Excerpt to read
=== Begin Enclosure ===
Don’t Judge a Rape by the Survivor’s Reaction
Last week, five men were acquited of gang-raping a 14-year-old girl in Spain, because they had not used violence or intimidation. They didn’t have to — the victim was “in an unconscious state.” In Spain, this is still not sufficient to constitute rape, basically because of one element: she didn’t fight back.
It’s a horrible case, which has sent hundreds of thousands of people out into the streets to protest the country’s sexual assault laws. But it is also something that reveals a wider issue: the way we see rape depends on the victim’s attitude.
This is very unlike any other crime. If someone lets out a nervous laugh during a mugging, no one uses that against them to suggest they wanted to get their phone and wallet stolen at knifepoint. Crimes are not supposed to be defined by the victim’s reaction. But when it comes to rape, women are always suspected of lying. The old myth that “No means Yes” is still a thing.
=== End Enclosure ===
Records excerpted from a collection
=== Begin Enclosure ===
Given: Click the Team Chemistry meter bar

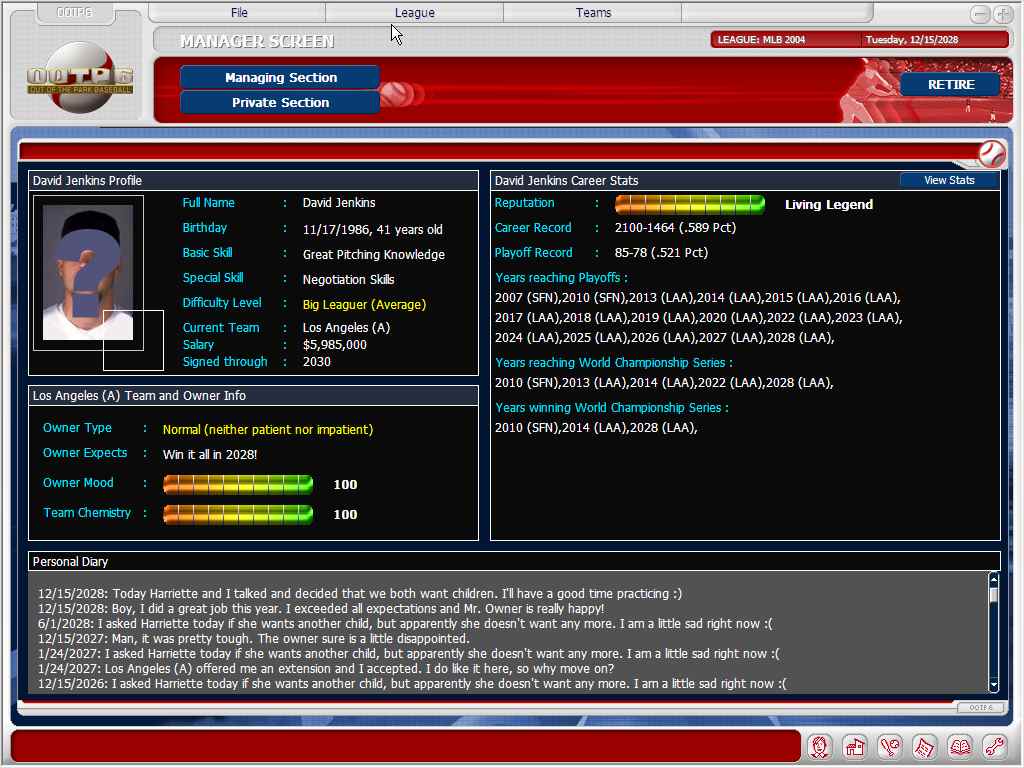Looking at the screenshot, I should (x=238, y=514).
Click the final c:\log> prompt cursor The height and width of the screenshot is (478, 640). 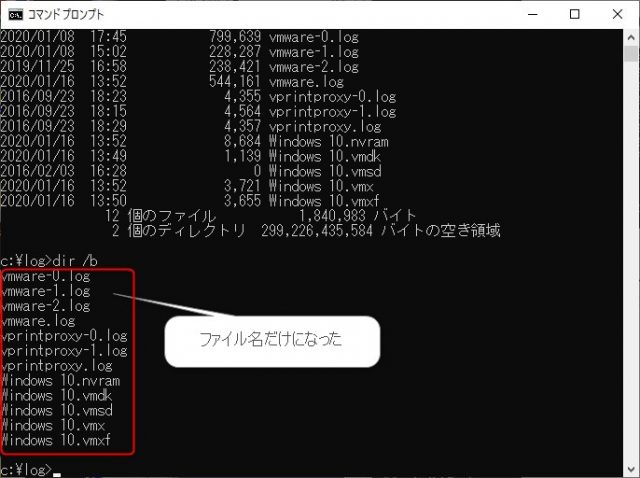56,469
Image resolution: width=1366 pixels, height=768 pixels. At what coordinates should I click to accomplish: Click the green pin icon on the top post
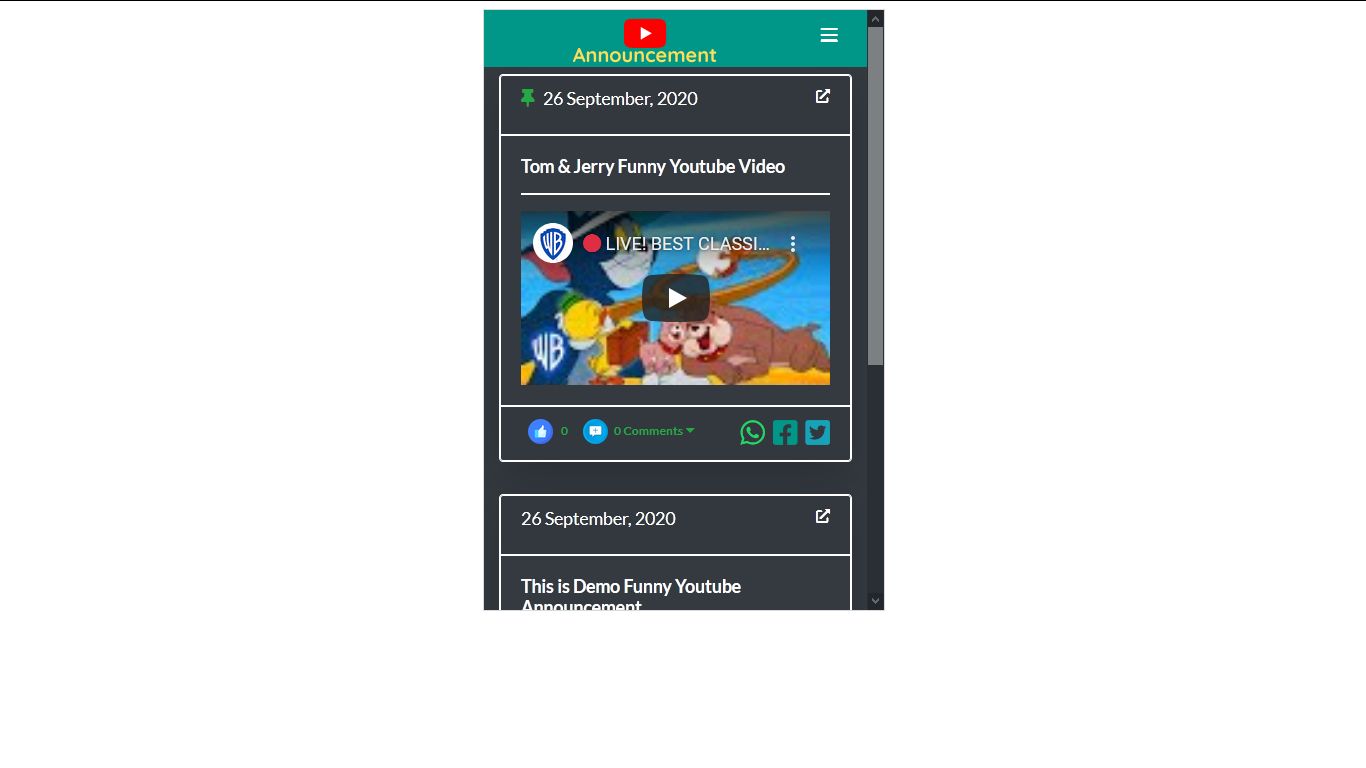coord(527,97)
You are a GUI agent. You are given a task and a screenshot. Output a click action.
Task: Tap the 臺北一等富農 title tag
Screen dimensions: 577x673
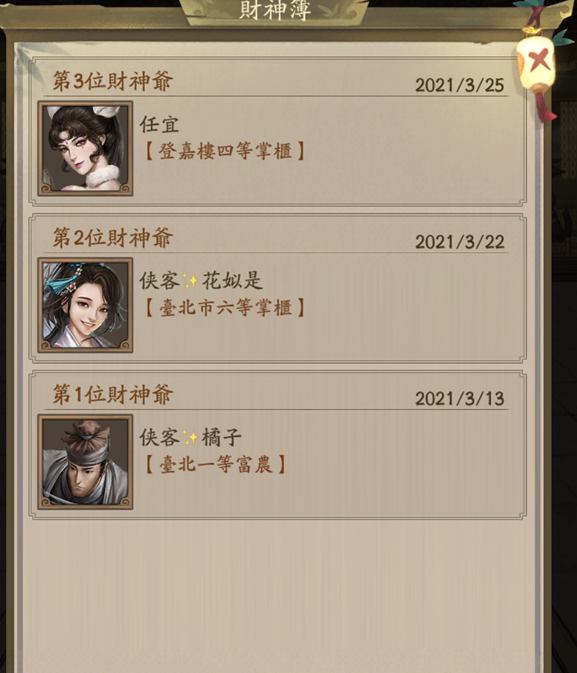(x=214, y=464)
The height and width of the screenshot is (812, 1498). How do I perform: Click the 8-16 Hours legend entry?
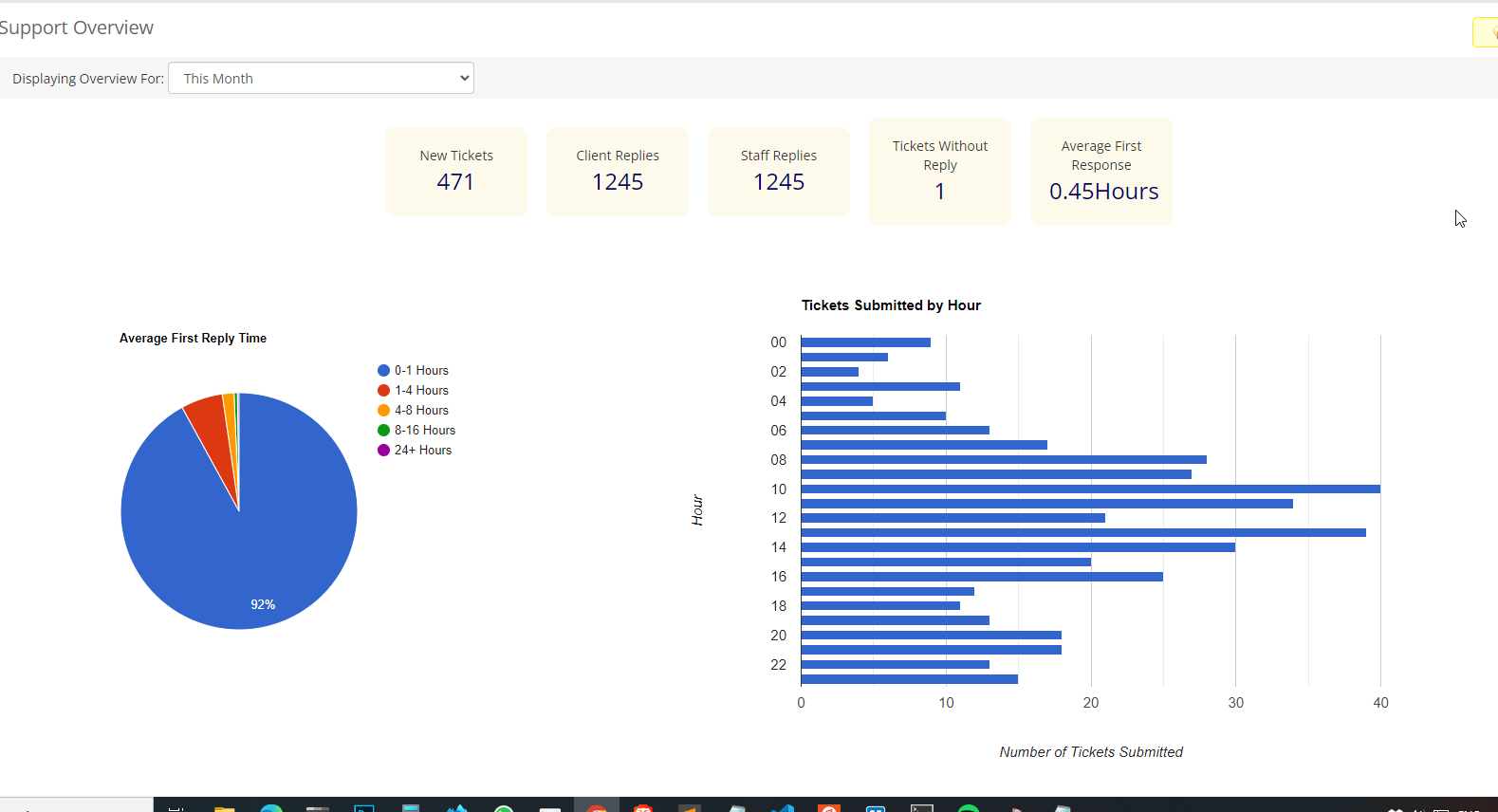coord(416,430)
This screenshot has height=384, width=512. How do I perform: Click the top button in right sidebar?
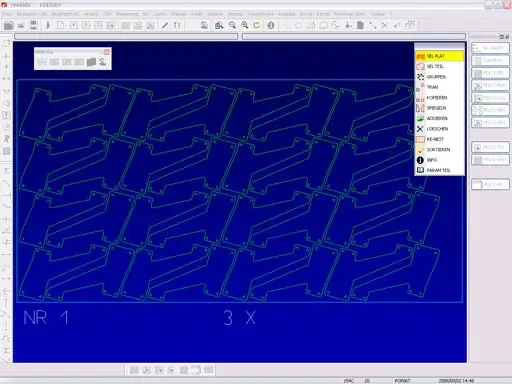(x=490, y=48)

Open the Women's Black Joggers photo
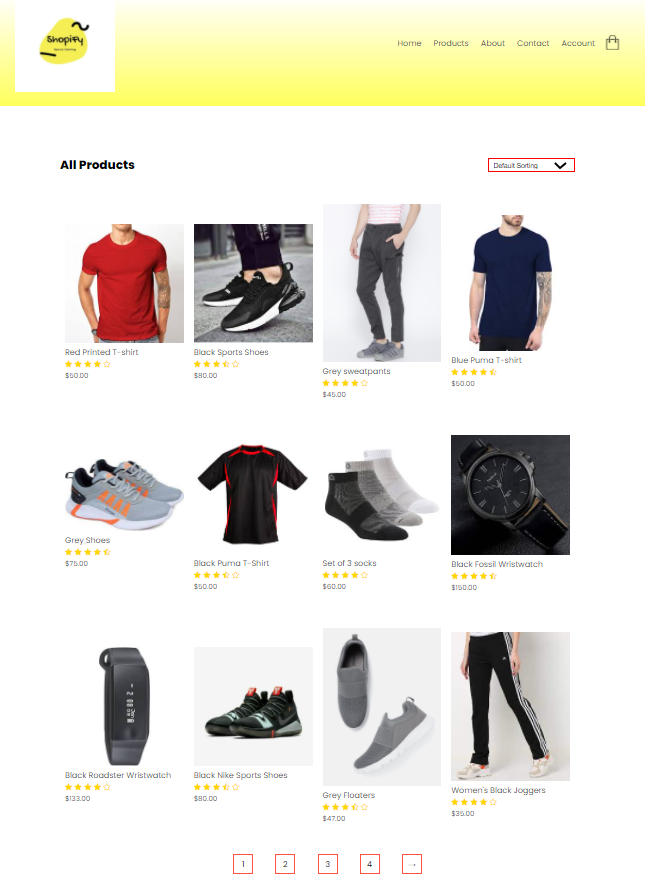[x=510, y=706]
=== End Enclosure ===
Exercise A
Answer these questions about the article on rape and victims' reactions:
(i) How old was the girl in the Spanish case?
(ii) According to the article, why were the five men acquitted?
(iii) In the mugging example, what reaction does the victim have?
Exercise B
Can you write what comes next in the article on rape and victims' reactions, picking up after its final sentence?

Exercise response A
(i) 14 years old.
(ii) They had not used violence or intimidation.
(iii) A nervous laugh.

Exercise response B
Some women don’t fight back
Rape victims have a tendency not to behave in the way you would expect them too. They won’t necessarily fight back, firstly because physically freezing is an automatic response to trauma. In a 2017 study of women visiting an emergency rape clinic in Stockholm, 70% reported significant tonic immobility: a temporary and involuntary paralysis stemming from intense fear, reports BBC. “These women hadn’t passively consented. Their bodies had responded in a biologically normal way to a threat.”
Some women may also make the conscious decision not to fight back, so as to limit the harm they endure. In her memoir Lucky, Alice Sebold narrates her violent rape, and how after an initial fight she had changed tack, started to obey, to kiss her rapist back when he commanded her to, to pretend she would never tell anyone and make him promise to do the same.
“He held my life in his hand. Those who say they would rather fight to the death than be raped are fools. I’d rather be raped a thousand times. You do what you have to.”